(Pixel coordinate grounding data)
--- START ---

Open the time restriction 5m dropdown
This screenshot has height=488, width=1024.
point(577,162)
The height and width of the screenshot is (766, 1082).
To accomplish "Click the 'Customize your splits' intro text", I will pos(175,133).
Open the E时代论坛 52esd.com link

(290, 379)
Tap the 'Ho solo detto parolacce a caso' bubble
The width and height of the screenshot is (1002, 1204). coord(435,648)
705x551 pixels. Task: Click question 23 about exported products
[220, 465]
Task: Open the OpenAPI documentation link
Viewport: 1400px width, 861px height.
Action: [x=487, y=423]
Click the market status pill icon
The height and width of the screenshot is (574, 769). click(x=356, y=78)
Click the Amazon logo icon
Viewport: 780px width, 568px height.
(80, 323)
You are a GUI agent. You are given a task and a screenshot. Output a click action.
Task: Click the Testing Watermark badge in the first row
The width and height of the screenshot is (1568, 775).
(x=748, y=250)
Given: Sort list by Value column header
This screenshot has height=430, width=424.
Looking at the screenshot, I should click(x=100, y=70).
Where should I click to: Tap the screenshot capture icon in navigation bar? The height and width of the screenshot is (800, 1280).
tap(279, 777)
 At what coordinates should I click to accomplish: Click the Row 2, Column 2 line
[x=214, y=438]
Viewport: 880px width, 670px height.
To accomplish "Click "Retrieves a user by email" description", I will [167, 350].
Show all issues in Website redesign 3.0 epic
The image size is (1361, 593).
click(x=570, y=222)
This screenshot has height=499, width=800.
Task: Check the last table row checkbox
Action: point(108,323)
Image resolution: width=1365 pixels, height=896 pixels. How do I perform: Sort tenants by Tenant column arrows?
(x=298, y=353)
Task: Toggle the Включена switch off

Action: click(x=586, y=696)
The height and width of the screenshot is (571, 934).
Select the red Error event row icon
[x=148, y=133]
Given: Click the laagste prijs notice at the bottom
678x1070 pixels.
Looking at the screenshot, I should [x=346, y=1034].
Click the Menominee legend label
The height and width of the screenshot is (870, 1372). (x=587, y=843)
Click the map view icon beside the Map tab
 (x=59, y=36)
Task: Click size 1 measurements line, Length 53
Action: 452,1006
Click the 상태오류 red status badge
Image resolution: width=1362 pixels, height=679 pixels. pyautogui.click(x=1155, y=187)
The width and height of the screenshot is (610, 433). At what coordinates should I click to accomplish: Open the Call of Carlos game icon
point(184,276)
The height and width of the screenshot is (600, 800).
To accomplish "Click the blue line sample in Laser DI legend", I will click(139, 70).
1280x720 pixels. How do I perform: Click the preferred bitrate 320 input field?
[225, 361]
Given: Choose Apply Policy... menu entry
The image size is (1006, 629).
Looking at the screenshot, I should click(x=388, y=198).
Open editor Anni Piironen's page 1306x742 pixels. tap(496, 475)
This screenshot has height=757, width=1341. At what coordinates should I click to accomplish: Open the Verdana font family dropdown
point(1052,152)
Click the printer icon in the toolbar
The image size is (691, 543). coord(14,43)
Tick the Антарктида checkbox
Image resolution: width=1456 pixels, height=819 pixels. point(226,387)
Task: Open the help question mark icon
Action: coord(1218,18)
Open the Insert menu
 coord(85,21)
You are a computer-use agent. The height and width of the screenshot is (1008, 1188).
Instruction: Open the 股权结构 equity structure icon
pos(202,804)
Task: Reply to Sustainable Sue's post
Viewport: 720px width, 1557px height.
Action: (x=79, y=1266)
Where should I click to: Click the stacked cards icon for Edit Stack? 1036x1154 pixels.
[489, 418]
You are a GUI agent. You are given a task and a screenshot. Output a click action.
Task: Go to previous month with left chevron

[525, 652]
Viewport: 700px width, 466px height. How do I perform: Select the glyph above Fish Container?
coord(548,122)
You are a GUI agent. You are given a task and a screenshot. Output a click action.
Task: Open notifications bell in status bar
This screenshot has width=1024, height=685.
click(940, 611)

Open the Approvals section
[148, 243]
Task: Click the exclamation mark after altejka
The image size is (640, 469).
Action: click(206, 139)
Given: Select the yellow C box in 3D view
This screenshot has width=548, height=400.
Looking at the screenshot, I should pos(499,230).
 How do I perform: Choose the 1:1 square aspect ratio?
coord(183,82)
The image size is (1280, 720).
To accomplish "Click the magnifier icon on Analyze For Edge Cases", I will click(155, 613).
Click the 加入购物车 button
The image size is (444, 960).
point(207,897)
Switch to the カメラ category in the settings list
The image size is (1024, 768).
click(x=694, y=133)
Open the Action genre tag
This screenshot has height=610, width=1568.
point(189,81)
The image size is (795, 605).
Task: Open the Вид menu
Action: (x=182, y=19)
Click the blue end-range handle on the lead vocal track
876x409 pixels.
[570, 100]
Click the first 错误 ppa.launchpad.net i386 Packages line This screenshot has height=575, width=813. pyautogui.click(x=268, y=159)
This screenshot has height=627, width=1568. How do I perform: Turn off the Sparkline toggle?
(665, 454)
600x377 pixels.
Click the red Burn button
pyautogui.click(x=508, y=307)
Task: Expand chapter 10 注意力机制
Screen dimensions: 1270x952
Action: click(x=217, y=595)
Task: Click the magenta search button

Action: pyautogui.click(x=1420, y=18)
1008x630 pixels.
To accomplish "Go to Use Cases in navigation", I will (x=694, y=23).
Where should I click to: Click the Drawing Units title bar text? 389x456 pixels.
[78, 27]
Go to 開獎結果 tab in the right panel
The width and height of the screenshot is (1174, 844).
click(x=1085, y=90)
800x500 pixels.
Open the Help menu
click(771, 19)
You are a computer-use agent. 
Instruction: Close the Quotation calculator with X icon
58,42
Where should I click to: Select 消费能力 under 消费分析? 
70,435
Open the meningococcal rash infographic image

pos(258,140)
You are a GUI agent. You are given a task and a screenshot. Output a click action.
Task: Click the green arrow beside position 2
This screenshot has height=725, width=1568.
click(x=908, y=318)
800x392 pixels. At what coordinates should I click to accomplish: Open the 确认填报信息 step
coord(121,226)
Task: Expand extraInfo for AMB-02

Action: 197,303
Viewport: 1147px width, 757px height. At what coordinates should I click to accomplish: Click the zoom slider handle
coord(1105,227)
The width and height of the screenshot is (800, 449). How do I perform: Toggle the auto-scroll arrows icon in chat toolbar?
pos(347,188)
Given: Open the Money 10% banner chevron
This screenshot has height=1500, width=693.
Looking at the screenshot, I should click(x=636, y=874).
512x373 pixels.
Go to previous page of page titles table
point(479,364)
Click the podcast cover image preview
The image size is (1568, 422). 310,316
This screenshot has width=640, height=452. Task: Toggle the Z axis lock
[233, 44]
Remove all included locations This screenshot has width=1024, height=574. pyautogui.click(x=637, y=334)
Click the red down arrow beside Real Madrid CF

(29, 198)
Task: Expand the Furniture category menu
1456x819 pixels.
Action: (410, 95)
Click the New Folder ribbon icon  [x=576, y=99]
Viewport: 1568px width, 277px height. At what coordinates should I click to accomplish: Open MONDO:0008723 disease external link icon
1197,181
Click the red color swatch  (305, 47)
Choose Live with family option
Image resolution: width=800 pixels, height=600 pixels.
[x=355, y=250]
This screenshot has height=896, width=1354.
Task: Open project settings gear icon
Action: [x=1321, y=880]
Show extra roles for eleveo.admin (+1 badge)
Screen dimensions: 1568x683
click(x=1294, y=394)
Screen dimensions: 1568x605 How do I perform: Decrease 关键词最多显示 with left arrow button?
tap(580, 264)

--- END ---

• Task prompt: Within the records above, count each line holding "Show". Write down only the number.

• Written solution: 2